What is expected: Print all of the data exactly as written.

Data:
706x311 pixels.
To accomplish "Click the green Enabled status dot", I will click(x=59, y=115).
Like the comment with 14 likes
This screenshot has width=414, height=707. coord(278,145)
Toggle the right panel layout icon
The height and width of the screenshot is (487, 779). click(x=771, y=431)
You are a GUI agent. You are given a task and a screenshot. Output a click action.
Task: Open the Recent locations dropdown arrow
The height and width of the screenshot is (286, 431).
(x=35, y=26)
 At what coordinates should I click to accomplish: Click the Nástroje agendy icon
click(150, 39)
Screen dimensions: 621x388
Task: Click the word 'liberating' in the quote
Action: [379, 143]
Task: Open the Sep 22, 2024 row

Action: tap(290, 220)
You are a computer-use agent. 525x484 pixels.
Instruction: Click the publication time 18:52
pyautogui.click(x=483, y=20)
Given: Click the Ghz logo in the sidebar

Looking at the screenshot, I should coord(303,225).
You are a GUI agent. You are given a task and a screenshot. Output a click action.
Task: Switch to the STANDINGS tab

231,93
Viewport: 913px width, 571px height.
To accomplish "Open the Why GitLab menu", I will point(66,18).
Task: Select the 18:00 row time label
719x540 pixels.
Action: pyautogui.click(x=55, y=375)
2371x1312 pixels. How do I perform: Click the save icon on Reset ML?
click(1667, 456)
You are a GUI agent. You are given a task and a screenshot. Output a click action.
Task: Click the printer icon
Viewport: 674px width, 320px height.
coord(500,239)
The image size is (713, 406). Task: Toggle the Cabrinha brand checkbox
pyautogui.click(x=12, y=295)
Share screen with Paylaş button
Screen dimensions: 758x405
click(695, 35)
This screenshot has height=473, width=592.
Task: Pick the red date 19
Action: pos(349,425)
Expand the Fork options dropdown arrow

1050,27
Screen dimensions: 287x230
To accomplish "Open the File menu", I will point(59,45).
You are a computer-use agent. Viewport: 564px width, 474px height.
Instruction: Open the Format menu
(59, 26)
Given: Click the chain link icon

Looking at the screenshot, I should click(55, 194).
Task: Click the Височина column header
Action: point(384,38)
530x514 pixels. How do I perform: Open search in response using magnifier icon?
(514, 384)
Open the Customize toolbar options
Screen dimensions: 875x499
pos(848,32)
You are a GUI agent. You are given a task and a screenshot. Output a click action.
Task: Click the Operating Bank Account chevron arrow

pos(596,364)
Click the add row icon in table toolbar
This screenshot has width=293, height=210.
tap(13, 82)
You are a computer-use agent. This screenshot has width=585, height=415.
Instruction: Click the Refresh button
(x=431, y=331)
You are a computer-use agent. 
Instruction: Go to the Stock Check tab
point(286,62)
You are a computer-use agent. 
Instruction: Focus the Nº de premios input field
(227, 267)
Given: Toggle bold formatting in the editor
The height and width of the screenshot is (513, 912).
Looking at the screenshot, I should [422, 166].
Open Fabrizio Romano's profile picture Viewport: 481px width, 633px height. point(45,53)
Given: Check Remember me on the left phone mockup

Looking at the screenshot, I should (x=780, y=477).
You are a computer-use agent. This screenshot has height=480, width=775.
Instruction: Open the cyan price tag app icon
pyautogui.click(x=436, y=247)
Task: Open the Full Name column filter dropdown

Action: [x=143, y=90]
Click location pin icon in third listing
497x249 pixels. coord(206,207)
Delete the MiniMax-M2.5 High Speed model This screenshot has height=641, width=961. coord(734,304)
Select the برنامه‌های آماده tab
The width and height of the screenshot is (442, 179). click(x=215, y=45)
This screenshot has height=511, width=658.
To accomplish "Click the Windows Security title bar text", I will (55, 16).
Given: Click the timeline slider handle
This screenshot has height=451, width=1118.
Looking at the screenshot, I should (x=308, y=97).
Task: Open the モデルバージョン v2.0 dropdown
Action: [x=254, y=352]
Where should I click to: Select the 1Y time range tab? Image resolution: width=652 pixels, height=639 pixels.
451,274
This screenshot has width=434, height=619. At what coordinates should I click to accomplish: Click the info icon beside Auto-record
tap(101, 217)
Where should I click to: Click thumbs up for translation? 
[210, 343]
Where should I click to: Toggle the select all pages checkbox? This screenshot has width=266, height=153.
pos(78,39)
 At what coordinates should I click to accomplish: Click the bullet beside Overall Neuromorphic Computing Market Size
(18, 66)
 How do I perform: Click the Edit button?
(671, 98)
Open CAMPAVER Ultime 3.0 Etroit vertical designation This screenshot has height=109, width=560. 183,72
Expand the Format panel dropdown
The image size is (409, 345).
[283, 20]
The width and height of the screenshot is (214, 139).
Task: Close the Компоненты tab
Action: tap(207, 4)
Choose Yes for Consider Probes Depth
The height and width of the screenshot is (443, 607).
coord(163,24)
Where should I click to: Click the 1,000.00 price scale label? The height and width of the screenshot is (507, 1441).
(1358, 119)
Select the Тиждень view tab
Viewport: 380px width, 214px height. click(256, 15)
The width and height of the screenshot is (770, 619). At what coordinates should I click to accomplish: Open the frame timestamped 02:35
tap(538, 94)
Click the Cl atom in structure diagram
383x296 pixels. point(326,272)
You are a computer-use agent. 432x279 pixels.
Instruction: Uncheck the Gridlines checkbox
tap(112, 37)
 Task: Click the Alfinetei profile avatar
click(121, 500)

Response area:
706x311 pixels.
To accomplish "Click the green Enabled status dot", I will click(x=59, y=115).
Like the comment with 14 likes
This screenshot has width=414, height=707. coord(278,145)
Toggle the right panel layout icon
The height and width of the screenshot is (487, 779). click(x=771, y=431)
You are a GUI agent. You are given a task and a screenshot. Output a click action.
Task: Open the Recent locations dropdown arrow
The height and width of the screenshot is (286, 431).
(x=35, y=26)
 At what coordinates should I click to accomplish: Click the Nástroje agendy icon
click(150, 39)
Screen dimensions: 621x388
Task: Click the word 'liberating' in the quote
Action: [379, 143]
Task: Open the Sep 22, 2024 row

Action: tap(290, 220)
You are a computer-use agent. 525x484 pixels.
Instruction: Click the publication time 18:52
pyautogui.click(x=483, y=20)
Given: Click the Ghz logo in the sidebar

Looking at the screenshot, I should coord(303,225).
You are a GUI agent. You are given a task and a screenshot. Output a click action.
Task: Switch to the STANDINGS tab

231,93
Viewport: 913px width, 571px height.
To accomplish "Open the Why GitLab menu", I will point(66,18).
Task: Select the 18:00 row time label
719x540 pixels.
Action: pyautogui.click(x=55, y=375)
2371x1312 pixels. How do I perform: Click the save icon on Reset ML?
click(1667, 456)
You are a GUI agent. You are given a task and a screenshot. Output a click action.
Task: Click the printer icon
Viewport: 674px width, 320px height.
coord(500,239)
The image size is (713, 406). Task: Toggle the Cabrinha brand checkbox
pyautogui.click(x=12, y=295)
Share screen with Paylaş button
Screen dimensions: 758x405
click(695, 35)
This screenshot has height=473, width=592.
Task: Pick the red date 19
Action: pos(349,425)
Expand the Fork options dropdown arrow

1050,27
Screen dimensions: 287x230
To accomplish "Open the File menu", I will point(59,45).
You are a computer-use agent. Viewport: 564px width, 474px height.
Instruction: Open the Format menu
(59, 26)
Given: Click the chain link icon

Looking at the screenshot, I should click(55, 194).
Task: Click the Височина column header
Action: point(384,38)
530x514 pixels. How do I perform: Open search in response using magnifier icon?
(514, 384)
Open the Customize toolbar options
Screen dimensions: 875x499
pos(848,32)
You are a GUI agent. You are given a task and a screenshot. Output a click action.
Task: Click the Operating Bank Account chevron arrow

pos(596,364)
Click the add row icon in table toolbar
This screenshot has width=293, height=210.
tap(13, 82)
You are a computer-use agent. This screenshot has width=585, height=415.
Instruction: Click the Refresh button
(x=431, y=331)
You are a computer-use agent. 
Instruction: Go to the Stock Check tab
point(286,62)
You are a computer-use agent. 
Instruction: Focus the Nº de premios input field
(227, 267)
Given: Toggle bold formatting in the editor
The height and width of the screenshot is (513, 912).
Looking at the screenshot, I should [422, 166].
Open Fabrizio Romano's profile picture Viewport: 481px width, 633px height. point(45,53)
Given: Check Remember me on the left phone mockup

Looking at the screenshot, I should (x=780, y=477).
You are a computer-use agent. This screenshot has height=480, width=775.
Instruction: Open the cyan price tag app icon
pyautogui.click(x=436, y=247)
Task: Open the Full Name column filter dropdown

Action: [x=143, y=90]
Click location pin icon in third listing
497x249 pixels. coord(206,207)
Delete the MiniMax-M2.5 High Speed model This screenshot has height=641, width=961. coord(734,304)
Select the برنامه‌های آماده tab
The width and height of the screenshot is (442, 179). click(x=215, y=45)
This screenshot has height=511, width=658.
To accomplish "Click the Windows Security title bar text", I will (55, 16).
Given: Click the timeline slider handle
This screenshot has height=451, width=1118.
Looking at the screenshot, I should (x=308, y=97).
Task: Open the モデルバージョン v2.0 dropdown
Action: [x=254, y=352]
Where should I click to: Select the 1Y time range tab? Image resolution: width=652 pixels, height=639 pixels.
451,274
This screenshot has width=434, height=619. At what coordinates should I click to accomplish: Click the info icon beside Auto-record
tap(101, 217)
Where should I click to: Click thumbs up for translation? 
[210, 343]
Where should I click to: Toggle the select all pages checkbox? This screenshot has width=266, height=153.
pos(78,39)
 At what coordinates should I click to accomplish: Click the bullet beside Overall Neuromorphic Computing Market Size
(18, 66)
 How do I perform: Click the Edit button?
(671, 98)
Open CAMPAVER Ultime 3.0 Etroit vertical designation This screenshot has height=109, width=560. 183,72
Expand the Format panel dropdown
The image size is (409, 345).
[283, 20]
The width and height of the screenshot is (214, 139).
Task: Close the Компоненты tab
Action: tap(207, 4)
Choose Yes for Consider Probes Depth
The height and width of the screenshot is (443, 607).
coord(163,24)
Where should I click to: Click the 1,000.00 price scale label? The height and width of the screenshot is (507, 1441).
(1358, 119)
Select the Тиждень view tab
Viewport: 380px width, 214px height. click(256, 15)
The width and height of the screenshot is (770, 619). At what coordinates should I click to accomplish: Open the frame timestamped 02:35
tap(538, 94)
Click the Cl atom in structure diagram
383x296 pixels. point(326,272)
You are a computer-use agent. 432x279 pixels.
Instruction: Uncheck the Gridlines checkbox
tap(112, 37)
 Task: Click the Alfinetei profile avatar
click(121, 500)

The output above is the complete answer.